4-1 ≪明確な費用の見積もりを出してもらう≫

依頼に進んだら発生するのが報酬です。弁護士に支払う報酬は、トラブルの内容などによって異なってくるので、依頼の際には費用の見積もりを明確に出してもらってください。

ちなみに、依頼をした時点で必要になる着手金の相場は、平均10〜40万円程度。✳︎交渉がままならず訴訟などに移行した場合は、追加の支払いが必要となるケースもあるので頭に入れておいた方が良いでしょう。金額や支払時期、支払方法についても、それぞれ法律事務所によって異なるので事前確認を。

このように、解決に至るまでの全体的な見積もりを明確にしておくことで、費用によるトラブルを防ぐことができ、依頼者も不安なく話を進めることができるのです。

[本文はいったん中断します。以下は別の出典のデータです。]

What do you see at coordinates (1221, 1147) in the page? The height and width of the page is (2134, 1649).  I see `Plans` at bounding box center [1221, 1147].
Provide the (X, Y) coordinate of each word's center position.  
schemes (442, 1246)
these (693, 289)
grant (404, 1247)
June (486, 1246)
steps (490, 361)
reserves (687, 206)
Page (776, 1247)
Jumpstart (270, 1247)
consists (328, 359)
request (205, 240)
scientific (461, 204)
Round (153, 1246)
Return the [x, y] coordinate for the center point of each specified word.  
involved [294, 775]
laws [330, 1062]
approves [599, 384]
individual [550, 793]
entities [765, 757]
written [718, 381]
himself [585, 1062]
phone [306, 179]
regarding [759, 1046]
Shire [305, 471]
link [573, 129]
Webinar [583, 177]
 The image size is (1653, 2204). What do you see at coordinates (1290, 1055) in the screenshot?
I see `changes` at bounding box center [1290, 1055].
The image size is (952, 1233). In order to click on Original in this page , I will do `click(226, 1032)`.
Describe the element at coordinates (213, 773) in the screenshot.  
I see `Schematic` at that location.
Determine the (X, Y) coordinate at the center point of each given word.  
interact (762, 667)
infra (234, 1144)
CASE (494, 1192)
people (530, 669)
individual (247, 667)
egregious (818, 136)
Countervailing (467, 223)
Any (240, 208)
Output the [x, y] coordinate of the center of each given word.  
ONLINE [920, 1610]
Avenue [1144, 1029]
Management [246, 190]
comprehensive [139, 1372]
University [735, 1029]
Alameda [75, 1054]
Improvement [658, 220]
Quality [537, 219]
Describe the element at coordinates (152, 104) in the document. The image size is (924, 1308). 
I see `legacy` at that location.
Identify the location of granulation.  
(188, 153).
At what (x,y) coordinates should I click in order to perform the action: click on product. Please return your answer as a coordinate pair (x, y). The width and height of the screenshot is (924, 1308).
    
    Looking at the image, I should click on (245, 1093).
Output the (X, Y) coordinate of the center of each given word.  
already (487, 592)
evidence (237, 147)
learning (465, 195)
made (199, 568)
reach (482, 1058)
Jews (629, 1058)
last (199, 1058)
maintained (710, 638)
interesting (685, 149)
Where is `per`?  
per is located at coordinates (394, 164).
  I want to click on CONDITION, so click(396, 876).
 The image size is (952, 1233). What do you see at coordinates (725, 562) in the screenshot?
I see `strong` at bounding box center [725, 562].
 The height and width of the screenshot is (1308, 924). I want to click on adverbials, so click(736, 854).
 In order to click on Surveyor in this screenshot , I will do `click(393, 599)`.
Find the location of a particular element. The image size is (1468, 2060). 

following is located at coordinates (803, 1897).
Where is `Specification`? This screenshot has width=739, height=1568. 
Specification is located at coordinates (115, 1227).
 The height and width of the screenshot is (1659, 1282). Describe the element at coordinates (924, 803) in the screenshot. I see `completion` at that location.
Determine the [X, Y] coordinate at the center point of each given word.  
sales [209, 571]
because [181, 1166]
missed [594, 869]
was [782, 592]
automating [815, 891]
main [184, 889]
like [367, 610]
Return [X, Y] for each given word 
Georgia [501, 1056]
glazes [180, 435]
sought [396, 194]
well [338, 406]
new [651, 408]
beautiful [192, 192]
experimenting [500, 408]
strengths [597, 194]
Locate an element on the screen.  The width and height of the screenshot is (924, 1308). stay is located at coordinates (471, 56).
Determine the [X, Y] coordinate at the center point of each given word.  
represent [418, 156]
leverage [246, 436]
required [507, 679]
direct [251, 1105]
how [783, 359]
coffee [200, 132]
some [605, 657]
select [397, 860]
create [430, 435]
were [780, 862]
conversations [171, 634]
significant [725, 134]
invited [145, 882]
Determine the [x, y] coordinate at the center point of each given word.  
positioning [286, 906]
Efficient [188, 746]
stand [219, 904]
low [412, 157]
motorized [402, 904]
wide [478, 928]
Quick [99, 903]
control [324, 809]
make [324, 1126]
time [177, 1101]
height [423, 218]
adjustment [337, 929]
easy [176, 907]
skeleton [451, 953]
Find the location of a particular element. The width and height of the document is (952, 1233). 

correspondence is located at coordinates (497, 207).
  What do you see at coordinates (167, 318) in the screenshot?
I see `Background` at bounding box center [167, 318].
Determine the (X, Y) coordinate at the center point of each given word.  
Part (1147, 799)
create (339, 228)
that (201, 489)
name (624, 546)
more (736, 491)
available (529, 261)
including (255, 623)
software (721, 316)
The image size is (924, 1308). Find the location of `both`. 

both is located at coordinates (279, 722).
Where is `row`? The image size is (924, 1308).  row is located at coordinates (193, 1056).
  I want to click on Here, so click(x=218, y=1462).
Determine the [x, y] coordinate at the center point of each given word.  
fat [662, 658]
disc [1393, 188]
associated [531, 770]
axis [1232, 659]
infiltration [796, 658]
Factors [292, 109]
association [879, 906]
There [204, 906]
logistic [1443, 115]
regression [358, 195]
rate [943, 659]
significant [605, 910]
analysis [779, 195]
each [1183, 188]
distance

✳︎費用の相場は、(旧)日本弁護士連合会報酬等基準を参考にしています。


4-2 ≪ゴール(最終着地点)を決める≫

依頼した問題に対する、自分なりのゴール(最終着地点)を決めておくということも重要なポイントに。

例えば、「夫の不倫が原因で離婚になったので、慰謝料を取りたい」と依頼した場合、どの程度の額にするのか、不倫相手にも慰謝料請求を行うのかなどについても、考えておく必要があります。そして、どこまで解決できたら満足なのか、最終着地点をしっかり見据えて弁護士に交渉にあたってもらうことが大切です。

ゴールをきちんと定めていないと、相手方との交渉が予想以上に長引いてしまうことも…。また、依頼者と弁護士の見据えるゴールに違いがあると、お互いに信頼関係を持ちながら依頼を進めていくことが困難になってしまうこともあるのです。


【5】まとめ

自分の手に負えないトラブルは生じないに越したことはありませんが、人生はいつ何が起こるか分からないもの。「誰かの力を借りたい」と思ったときに、弁護士への相談・依頼の知識や流れを知っておくと、大きな助けになることでしょう。